Published online by Cambridge University Press: 22 September 2009
Around the middle of the fifth century ad, Salvian, presbyter of the church at Marseilles, delivered a blistering broadside at the conduct of his fellow Christians. A considerable portion of this diatribe, under the title De Gubernatione Dei (Concerning the Governance of God, abbreviated here as DGD) has survived, and the themes and tenor of the work are clear. The text reveals a senior member of the Gallic clergy attempting to come to terms with what he perceived to be the eclipse of Roman culture and society in Gaul and elsewhere in the western provinces of the Roman empire.
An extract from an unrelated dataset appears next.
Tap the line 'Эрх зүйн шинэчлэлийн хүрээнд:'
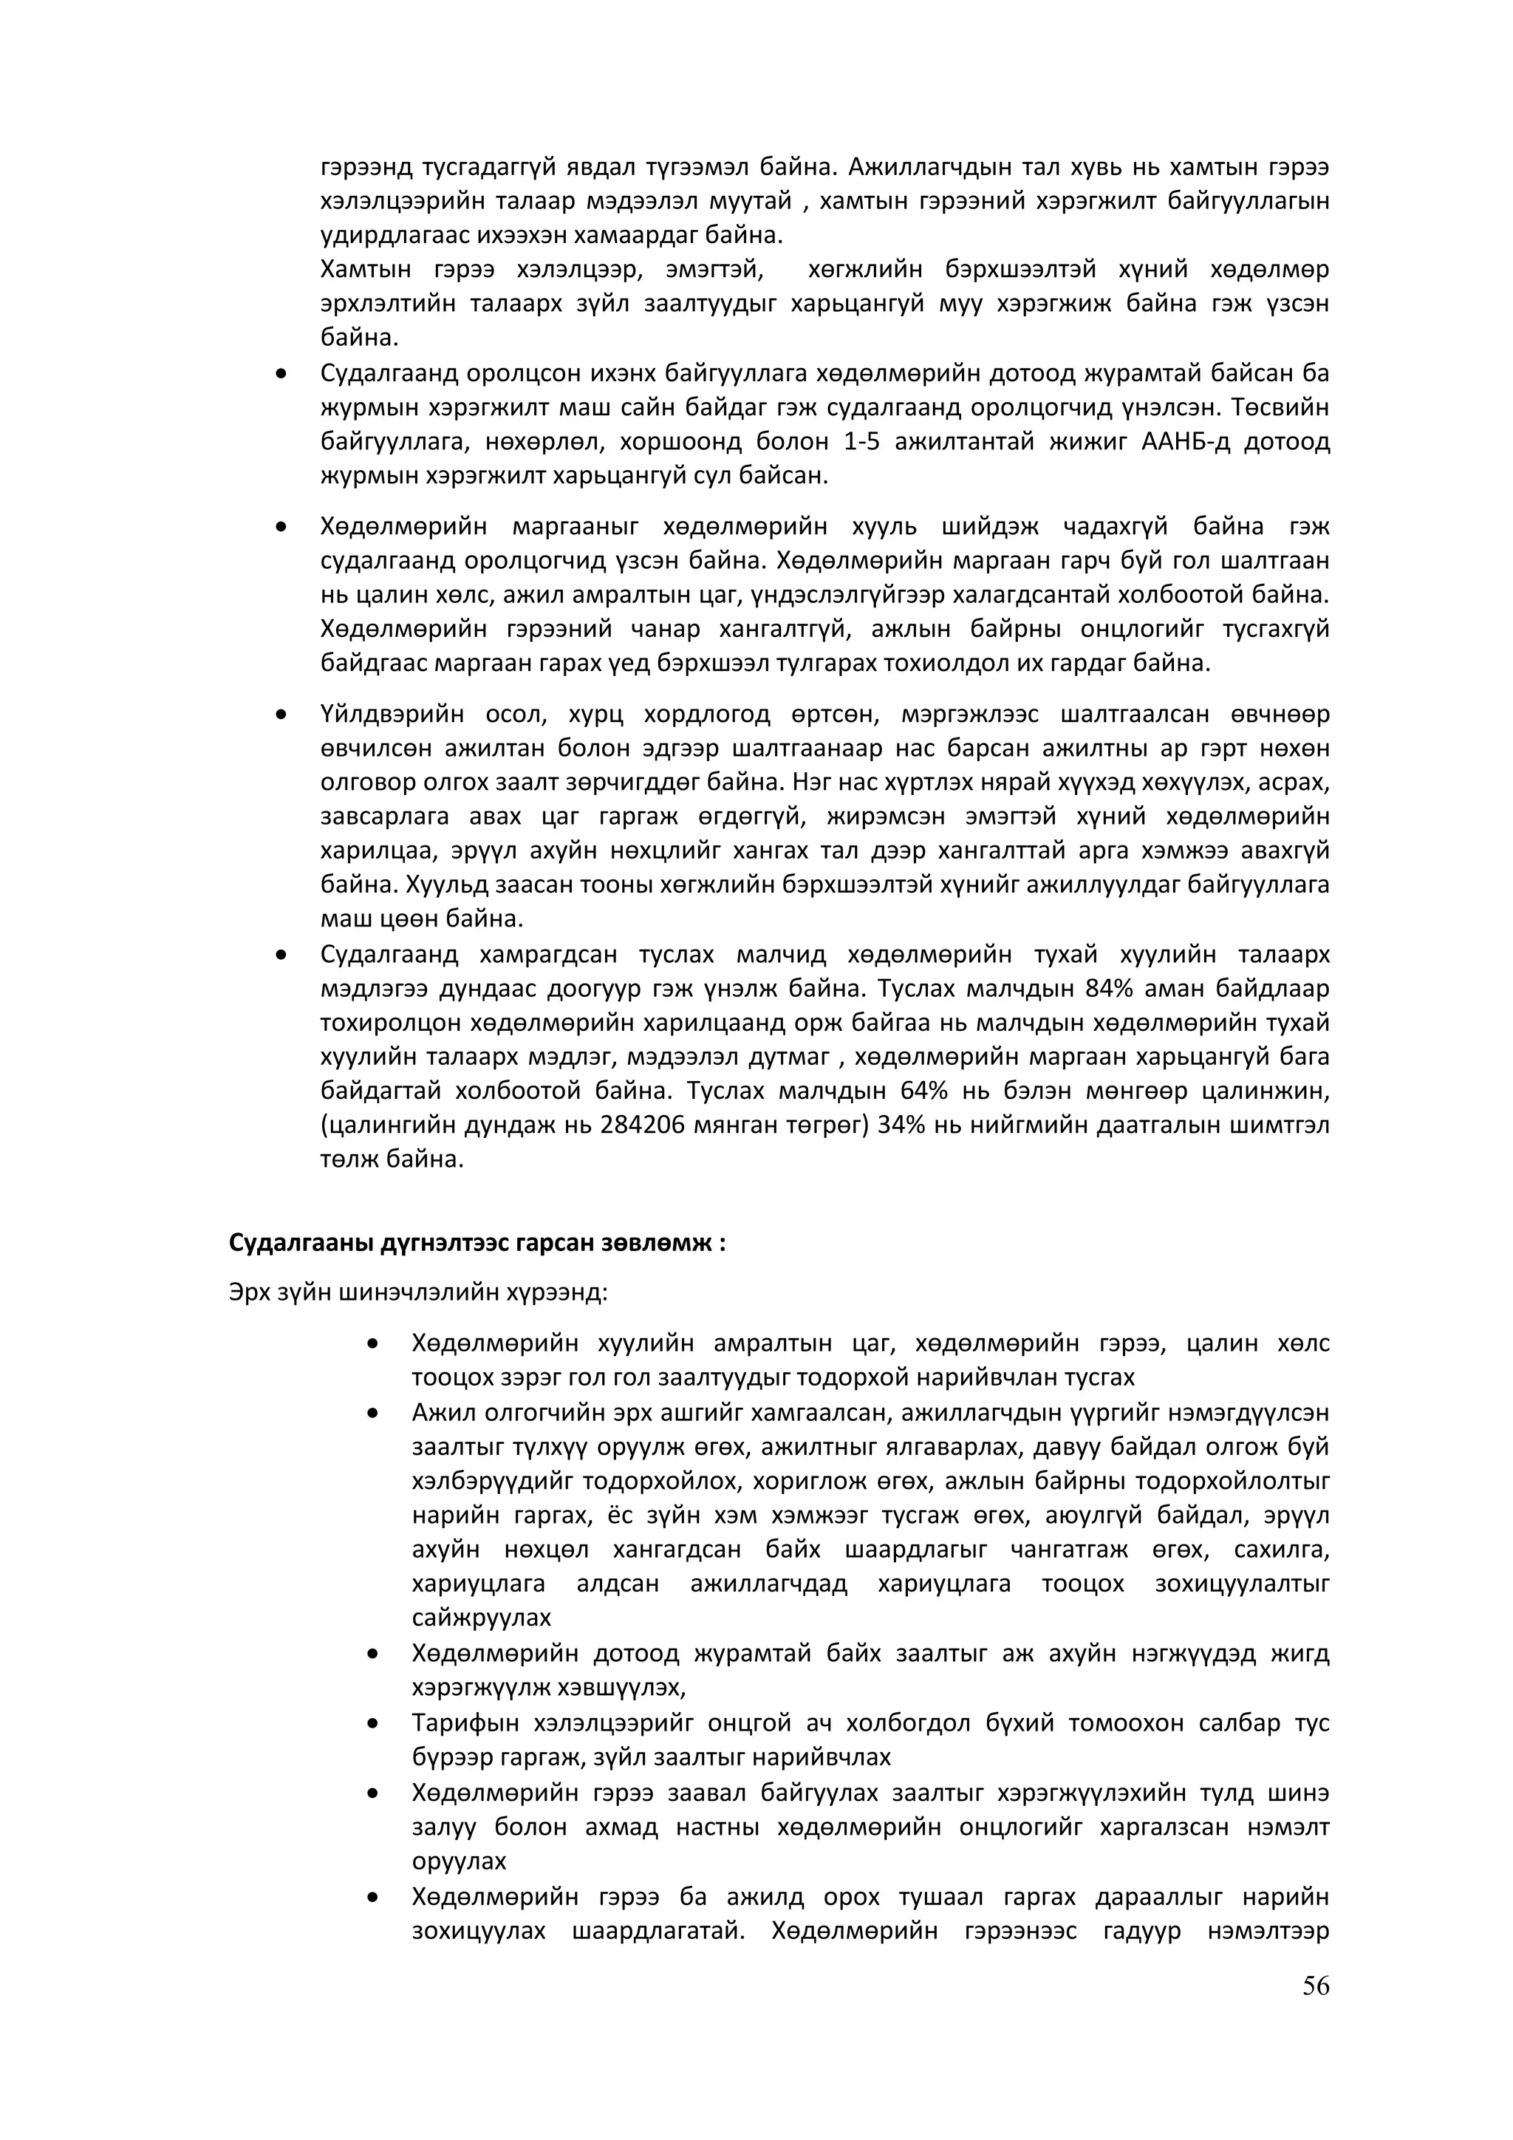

Salvian ascribed this decline not to the destructive influence of barbarians, but to a decline in the morals of Romans themselves (DGD 5.4.16–18, 5.6.25; cf. Ep. 9). Indeed, he suggested that it was only among barbarians and marginalised groups such as the Bagaudae that civilised Roman behaviour could now be found (DGD 5.5.21–2).
Salvian focused considerable attention upon the depredations of the imperial tax machinery, the abuses visited upon small landowners by the members of the curial class, and the desperate ends to which these drove the poor. As a consequence, his testimony was long a staple for scholars seeking confirmation that the late Roman empire was in inexorable decline, as a result of barbarian invasions, high levels of taxation and a fragmenting social fabric.